Bütün yöneticilerin hatta en  zorbalarının  bile, toplumda çoğunluğu etkileyerek  “meşruiyet” sağlamayı ya da rıza üretmeyi  hedefledikleri bilinir. Otoriter rejimlerde haberleşmenin  denetimi  toplumdaki düzenin  sürmesi açısından her zaman çok önemliydi. Nitekim, otoriter devlet medyası ürettiği hayali bir dünya ile bu meşruiyetin sürdürülmesinde önemli bir rol oynamıştır. Neyse ki, otoriter yönetimlerde yaşayanlar, tarih boyunca, tekçi ve didaktik haberleşme  ağına karşı kendilerine özel enformel iletişim yolları bulmuşlardır. Otoriter toplumlarda  yaygın olarak kullanılan fısıltı gazetesi ya da sözlü aktarma yolu aslında sivil haberleşme ağının öncüleridir. Bu bağlamda, geleneksel toplumlardaki erkek egemen sivil haberleşmede  kahveler çok önemli iletişim  alanlarıydı. Buna karşılık,  otoriter  devlet yöneticilerinin bile,  toplumdaki rızanın devam edip etmediğini anlamak için bu kahvelerde konuşulanları gizlice izlemeye çalıştıkları da bilinir. Anlatılara konu olan “tebdili kıyafetle dolaşan Sultan” menkıbelerinin yanı sıra, sosyal antropologların araştırmaları bize bu konuda önemli bilgiler sunar.

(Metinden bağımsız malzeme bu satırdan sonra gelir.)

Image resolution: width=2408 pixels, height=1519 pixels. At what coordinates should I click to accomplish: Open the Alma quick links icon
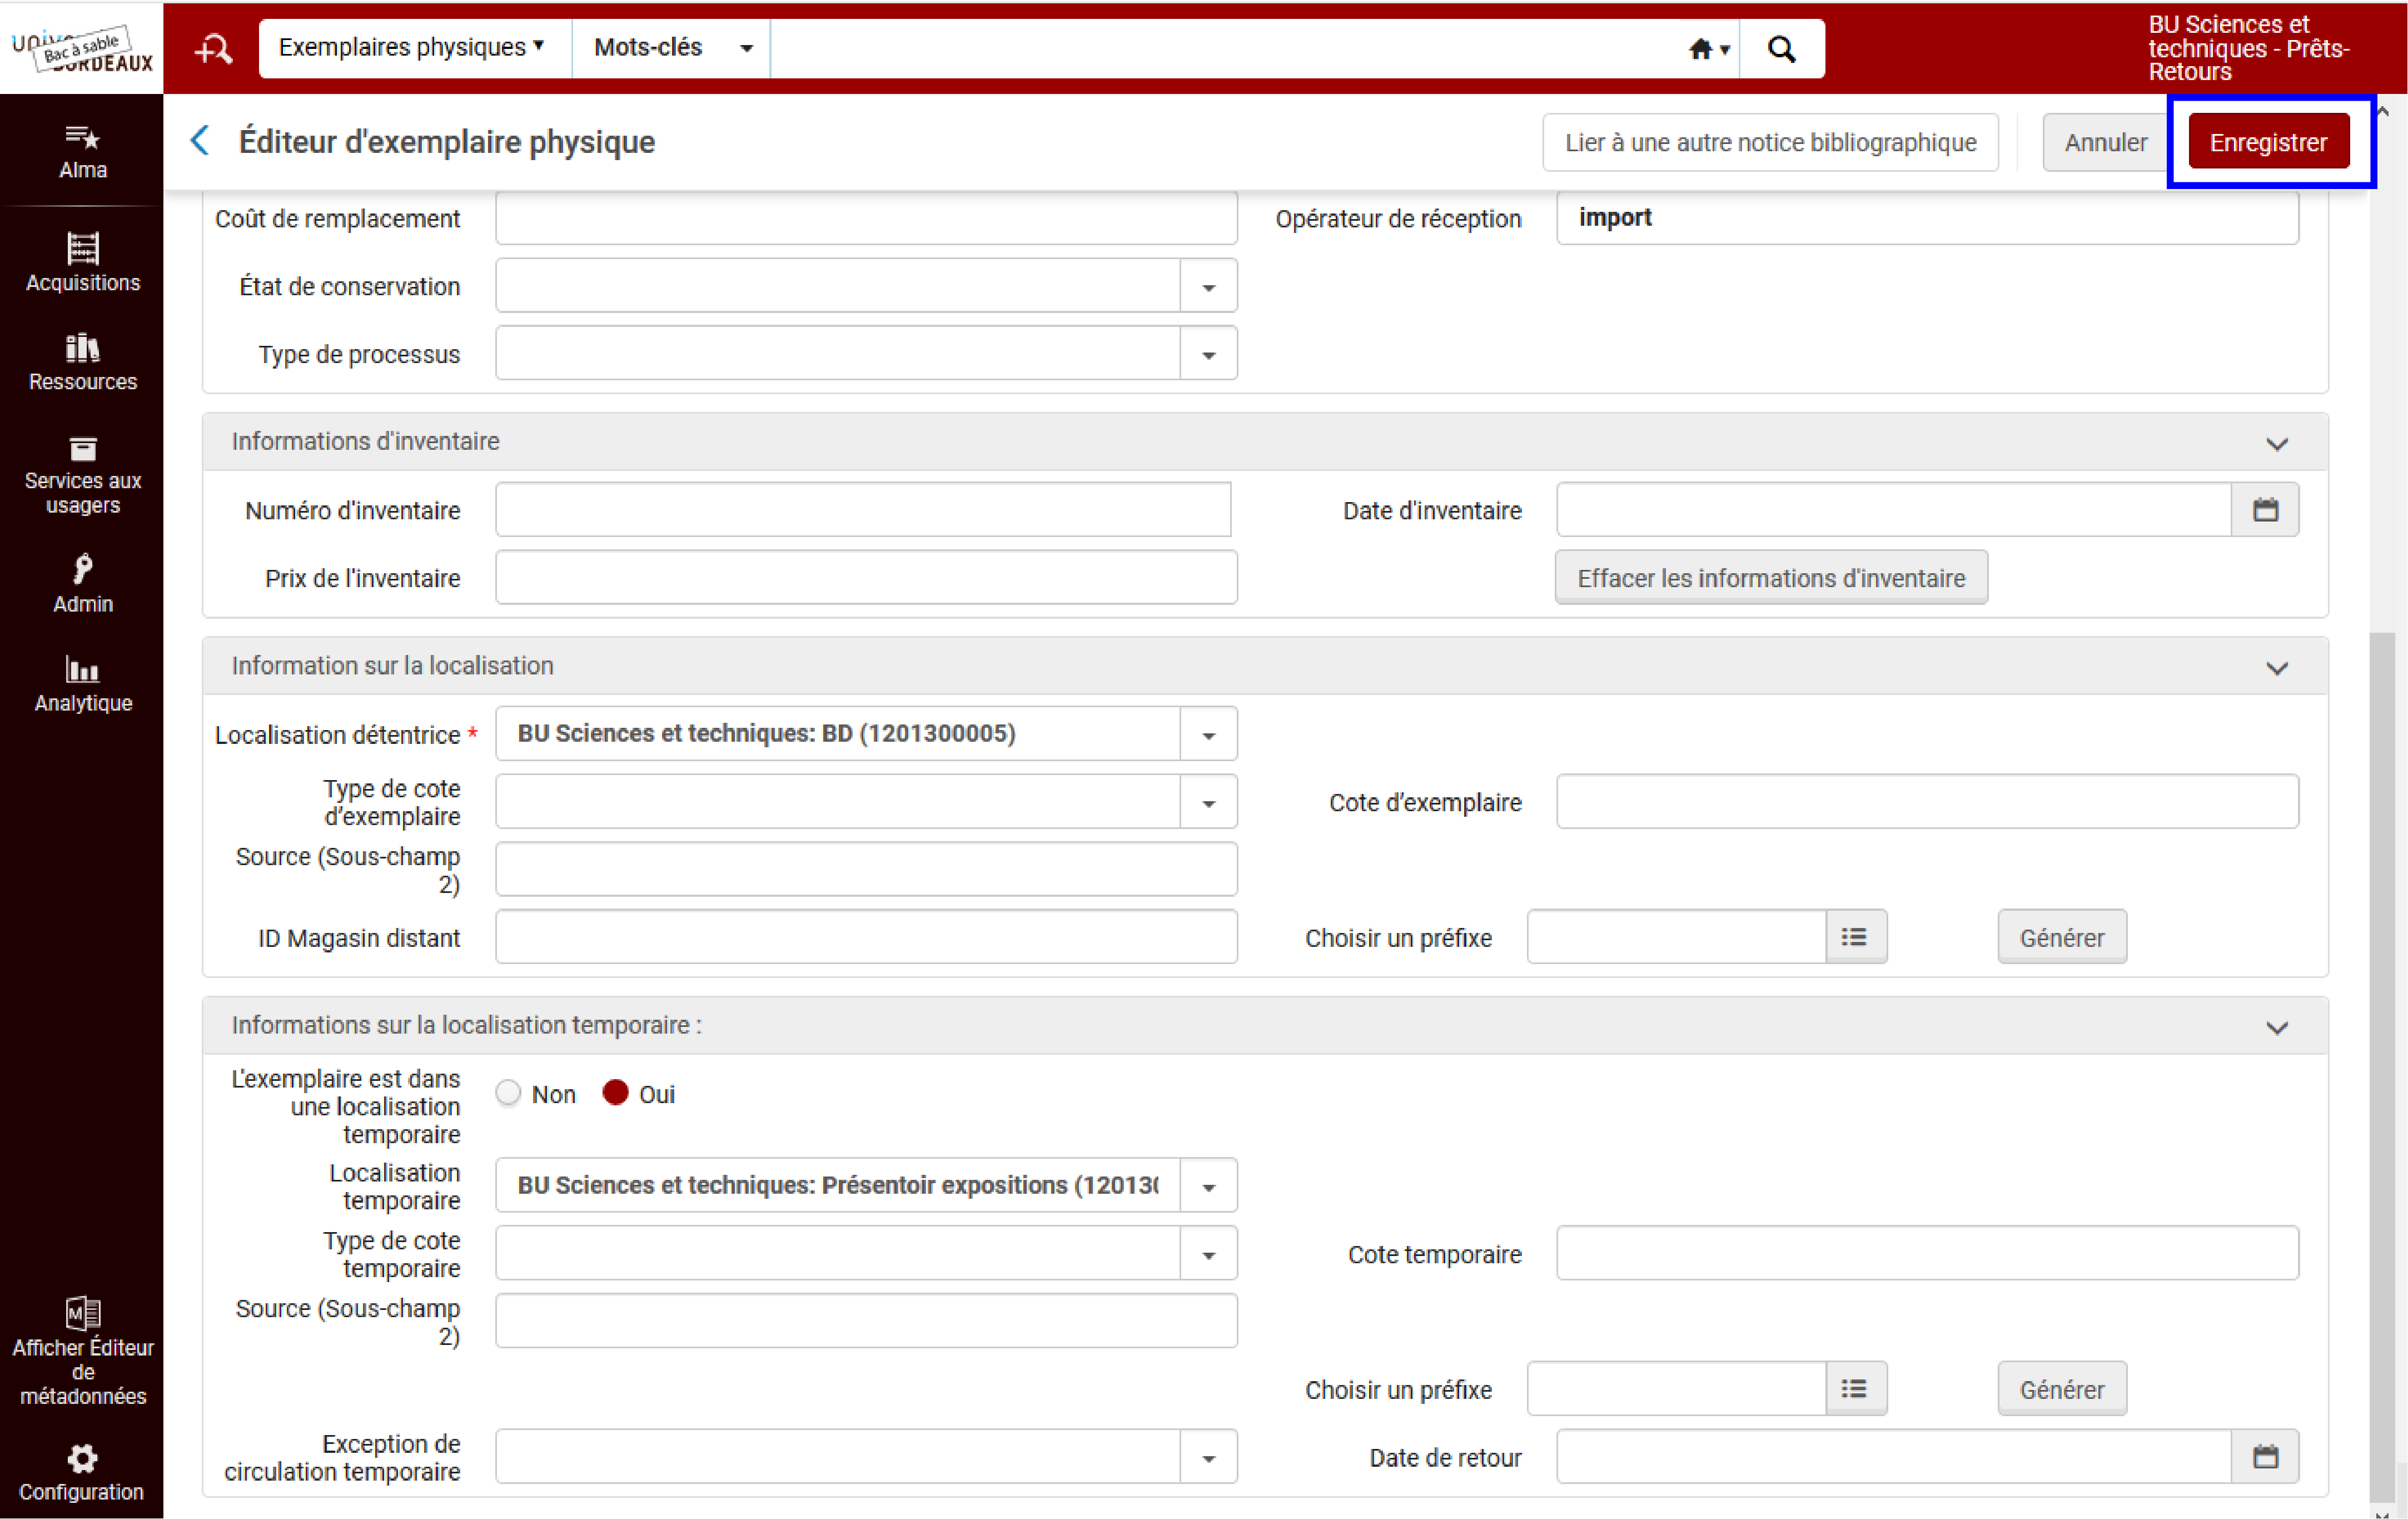click(x=82, y=137)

Bugün genel kabul gören “medya etiği” kavramı, otoriter medya sonrası  demokratik toplumun oluşması ve sürmesi için gerekli görülen kuralları ifade eder. Modern  dönemlerde önemsenen  yalan haberi önleme ve  farklı toplumsal gruplara ait haberleri duyurma düşüncesi bu ilkelerin oluşumunda etkili olmuştur. Demokratik yaşamı destekleyen toplumlarda, hem iktidarın denetlenmesi, hem de  farklı  toplumsal grupların toplumsal taleplerinin duyurulması için güvenilir haber önemsenir. Yürütme, yasama ve yargıdan sonra dördüncü kuvvet olarak kabul edilen “modern medya” çalışanların liyakatinden,  kullanılacak dil, imaja  ve medyanın  finansmanına   kadar her konuda  özel olarak düzenlenmiştir.  Medya etiği aynı zamanda  haber bildiriminde öznelliğin önlenmesi,  gerçekliğin ve güvenirliğin sağlanmasında habercinin izleyeceği ilkeleri de belirler.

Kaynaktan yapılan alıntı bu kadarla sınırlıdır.